All obs_id values in index order (respects view filter).

obs_subject_ids property

Get obs_subject_id values for this collection (respects view filter).

shape property

Volume dimensions (X, Y, Z) if uniform, None if heterogeneous.

subjects cached property

Subject-level index (obs_subject_id) for this collection.

uri property

URI of the underlying storage (raises if view without storage).

__getitem__(key)

__getitem__(key: int) -> Volume
__getitem__(key: str) -> Volume
__getitem__(key: slice) -> VolumeCollection
__getitem__(key: list[int]) -> VolumeCollection
__getitem__(key: list[str]) -> VolumeCollection

Index by int, str, slice, or list. Slices/lists return views.

__iter__()

Iterate over volumes in index order (respects view filter).

__len__()

Number of volumes in collection (respects view filter).

__repr__()

Concise representation of the VolumeCollection.

append(niftis=None, dicom_dirs=None, reorient=None, progress=False)

Append new volumes atomically.

Volume data and obs metadata are written together to maintain consistency. Cannot be called on views - use write() first.

Parameters:

Name Type Description Default
niftis Sequence[tuple[str | Path, str]] | None

List of (nifti_path, obs_subject_id) tuples.

None
dicom_dirs Sequence[tuple[str | Path, str]] | None

List of (dicom_dir, obs_subject_id) tuples.

None
reorient bool | None

Reorient to canonical orientation (None uses config default).

None
progress bool

Show tqdm progress bar during volume writes.

False
Example

Append new NIfTI files:

radi.T1w.append(
    niftis=[
        ("sub101_T1w.nii.gz", "sub-101"),
        ("sub102_T1w.nii.gz", "sub-102"),
    ],
)

copy()

Create detached copy of this collection (views remain views).

filter(expr)

Filter volumes using TileDB QueryCondition on obs. Returns view.
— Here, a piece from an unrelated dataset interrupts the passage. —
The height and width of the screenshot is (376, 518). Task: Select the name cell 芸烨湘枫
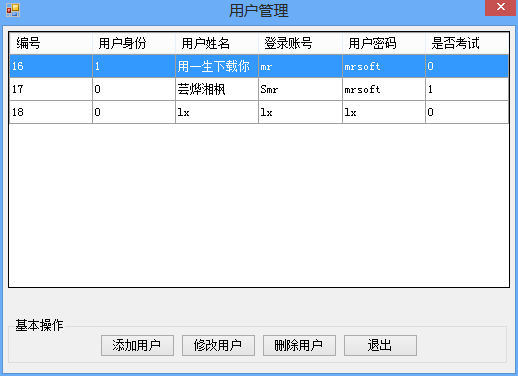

from_dicoms(uri, dicom_dirs, obs=None, reorient=None, validate_dimensions=True, valid_subject_ids=None, name=None, ctx=None, progress=False) classmethod

Create VolumeCollection from DICOM series with full metadata capture.

Parameters:

Name Type Description Default
uri str

Target URI for the VolumeCollection.

required
dicom_dirs Sequence[tuple[str | Path, str]]

List of (dicom_dir, obs_subject_id) tuples.

required
obs DataFrame | None

Per-volume metadata with custom obs_id values. Positionally aligned with input files. Requires obs_id and obs_subject_id columns. Imaging metadata is always extracted; raises ValueError on column collisions.

None
reorient bool | None

Reorient to canonical orientation (None uses config default).

None
validate_dimensions bool

Raise if dimensions are inconsistent.

True
valid_subject_ids set[str] | None

Optional whitelist for FK validation.

None
name str | None

Collection name (stored in metadata).

None
ctx Ctx | None

TileDB context.

None
progress bool

Show tqdm progress bar during volume writes.

False

Returns:

Type Description
VolumeCollection

VolumeCollection with obs containing DICOM metadata.

from_niftis(uri, niftis, obs=None, reorient=None, validate_dimensions=True, valid_subject_ids=None, name=None, ctx=None, progress=False) classmethod

Create VolumeCollection from NIfTI files with full metadata capture.

Parameters:

Name Type Description Default
uri str

Target URI for the VolumeCollection.

required
niftis Sequence[tuple[str | Path, str]]

List of (nifti_path, obs_subject_id) tuples.

required
obs DataFrame | None

Per-volume metadata with custom obs_id values. Positionally aligned with input files. Requires obs_id and obs_subject_id columns. Imaging metadata is always extracted; raises ValueError on column collisions.

None
reorient bool | None

Reorient to canonical orientation (None uses config default).

None
validate_dimensions bool

Raise if dimensions are inconsistent.

True
valid_subject_ids set[str] | None

Optional whitelist for FK validation.

None
name str | None

Collection name (stored in metadata).

None
ctx Ctx | None

TileDB context.

None
progress bool

Show tqdm progress bar during volume writes.

False

Returns:

Type Description
VolumeCollection

VolumeCollection with obs containing NIfTI metadata.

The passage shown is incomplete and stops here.